[WHAT THE TASK REQUIRES] An exact transcription of the records is required, minus any images.

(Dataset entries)
Content starts
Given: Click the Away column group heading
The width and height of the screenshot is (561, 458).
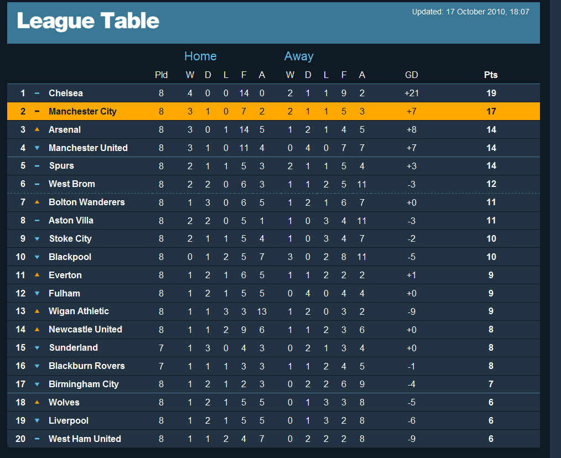Looking at the screenshot, I should click(x=299, y=56).
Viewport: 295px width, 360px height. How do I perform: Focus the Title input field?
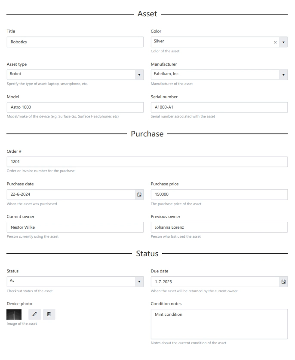[75, 42]
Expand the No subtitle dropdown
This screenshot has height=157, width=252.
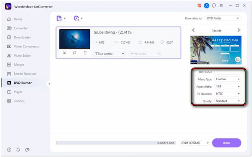pos(109,54)
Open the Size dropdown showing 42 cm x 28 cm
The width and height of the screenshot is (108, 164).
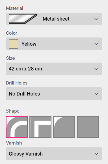click(x=54, y=69)
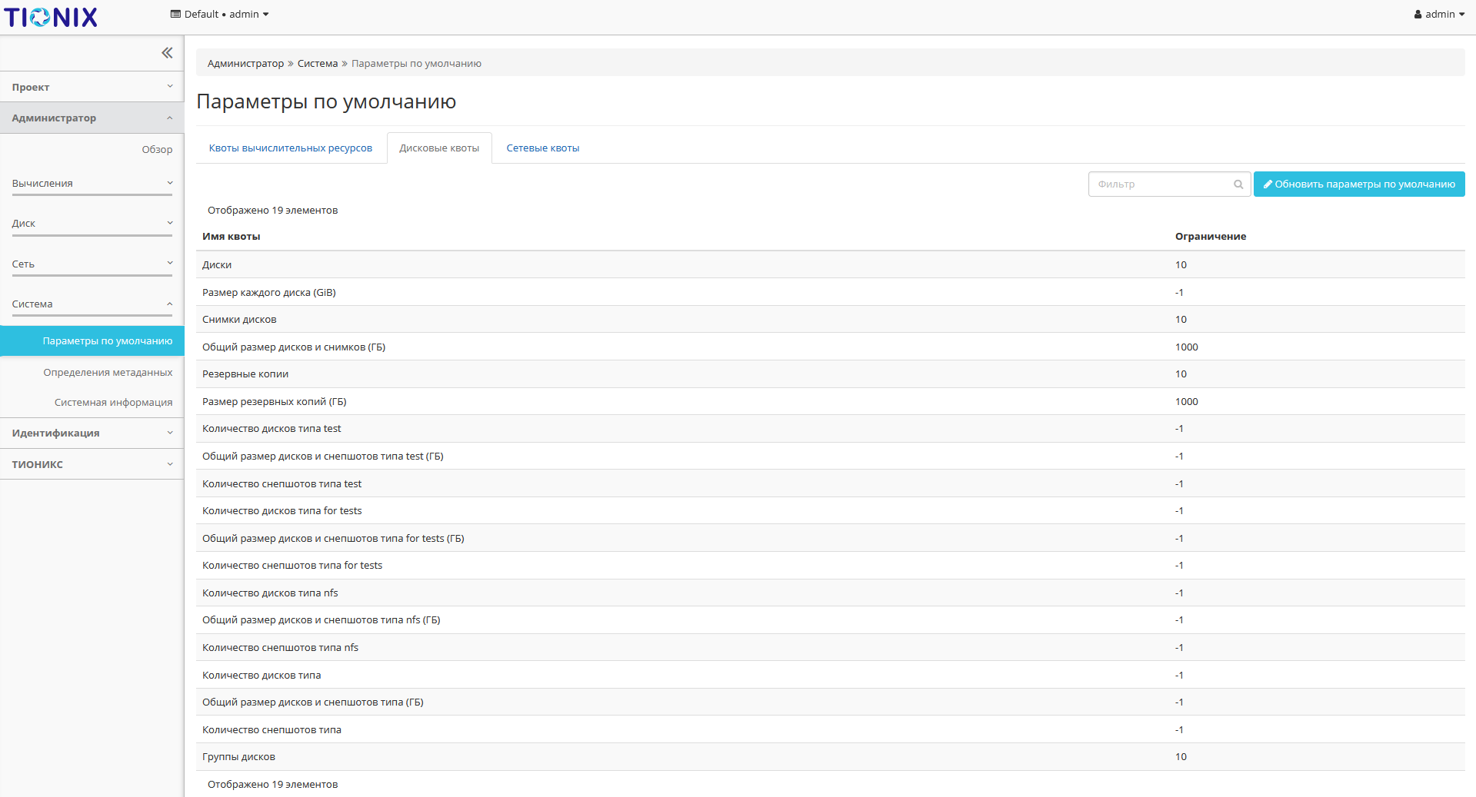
Content ends
[SOLUTION BELOW]
Given: Click the Away column group heading
The width and height of the screenshot is (561, 458).
Looking at the screenshot, I should click(x=299, y=56).
Viewport: 295px width, 360px height. How do I perform: Focus the Title input field?
[75, 42]
Expand the No subtitle dropdown
This screenshot has height=157, width=252.
pos(109,54)
Open the Size dropdown showing 42 cm x 28 cm
The width and height of the screenshot is (108, 164).
click(x=54, y=69)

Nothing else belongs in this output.